Falar de obesidade infantil com crianças e adolescentes pode ser um tema difícil para os pais e professores. Confira as orientações de pediatras e outros especialistas em saúde para abordar o assunto sem constranger meninos e meninas acima do peso e protegê-los de possíveis bullying.

Explique o que é obesidade – Converse com a criança e o adolescente sobre o assunto. Explique que obesidade é uma doença crônica e com diversas causas, inclusive genéticas; que requer uma abordagem ampla com tratamento envolvendo diferentes profissionais da saúde; e que esse problema não se resolve em curto prazo. Esclareça ainda que, apesar de ser multifatorial, adotar medidas como manter bons hábitos alimentares, dormir bem e levar uma vida ativa ajudam na prevenção. E que manter uma boa saúde envolve toda a família.

Converse de forma franca e leve – Há pais que preferem não falar de obesidade com receio de que a criança ou o adolescente passe a se preocupar demais com a aparência, e isso leve a distúrbios alimentares, como anorexia e bulimia, especialmente no caso das meninas. Se a criança quiser saber se está acima do peso, não fuja do assunto. Crie um ambiente favorável a esse tipo de conversa e se mostre disponível para falar com seu filho sobre qualquer problema relacionado à alimentação. Pesquise e peça informações ao pediatra para abordar o tema de forma didática em casa, na escola. Mantenha o diálogo aberto. Lembre-se de que as crianças copiam os bons e maus exemplos. Se a família mantém hábitos saudáveis, ela tende a segui-los.

Não brinque com o assunto – Em entrevista ao portal da BBC, a psicóloga e escritora Amanda Hills lembrou que “alguns pais não percebem que ao fazerem uma piada sobre o peso de seu filho, podem afetá-lo por toda a vida”. E reforça que eles devem ficar atentos para não contagiar as crianças ao “fazerem brincadeiras sobre o peso de outras pessoas, porque elas vão interpretar tal atitude como correta”.

Mostre que bullying é algo inaceitável – As crianças gordinhas enfrentam muitos outros desafios além da pressão para perder peso. Podem ser provocadas na escola, sofrer bullying e, com o passar do tempo, essa situação torna-se um fardo emocional, que as faz sentir-se isoladas, envergonhadas e tristes. Elas tendem a deixar de participar de atividades físicas, principalmente na escola. Reforce com seu filho que ninguém merece sofrer qualquer tipo de constrangimento por causa do peso, da cor da pele ou outro motivo, e que o assédio não é aceitável.
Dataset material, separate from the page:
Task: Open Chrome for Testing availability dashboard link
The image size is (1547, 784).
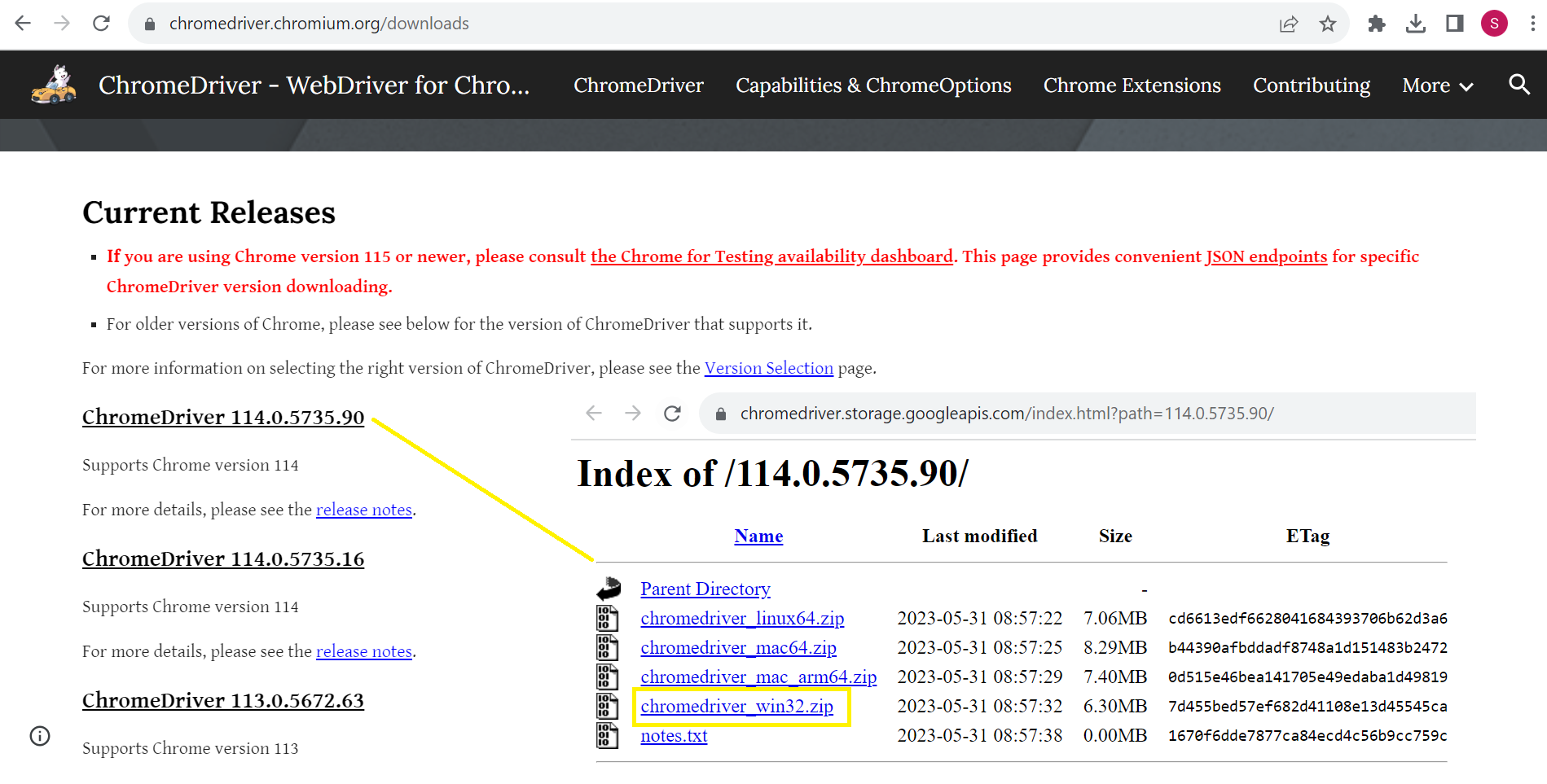Action: pos(771,256)
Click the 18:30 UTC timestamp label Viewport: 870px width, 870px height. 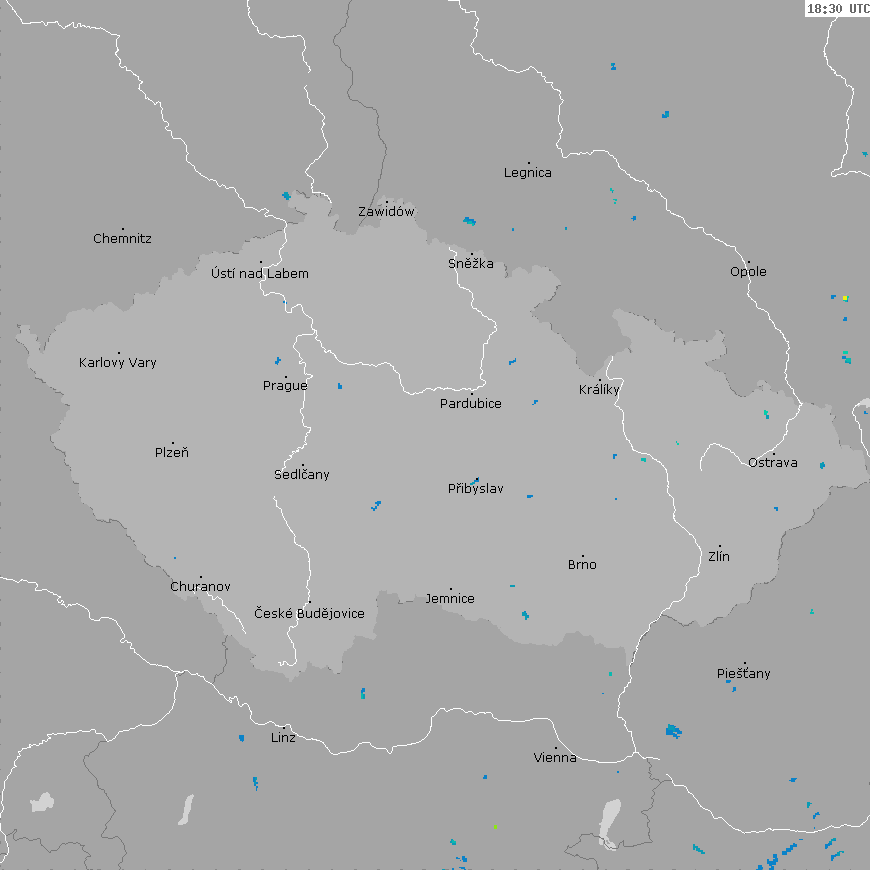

Incentive a criança a se aproximar dos amigos – Convença seu filho a estar mais com os amigos dele, especialmente na escola. Se a criança passa algum tempo com um grupo no parquinho ou no refeitório, é menos provável que seja provocado, maltratado. Se o seu filho está acima do peso, promova a autoestima dele, mostrando respeito e aceitação. Reafirme os pontos mais fortes e as qualidades admiráveis do seu filho, que nada têm a ver com o peso corporal. Esteja mais presente no dia a dia da criança. Procure ajuda com o pediatra ou psicólogo. Um estudo da Escola de Saúde Pública Johns Hopkins, nos Estados Unidos, constatou que crianças com um pai mais participativo, nas suas rotinas e tarefas, têm menor probabilidade de se tornar obesas.

Fontes: Academia Americana de Pediatria, Medscape e BBC Brasil.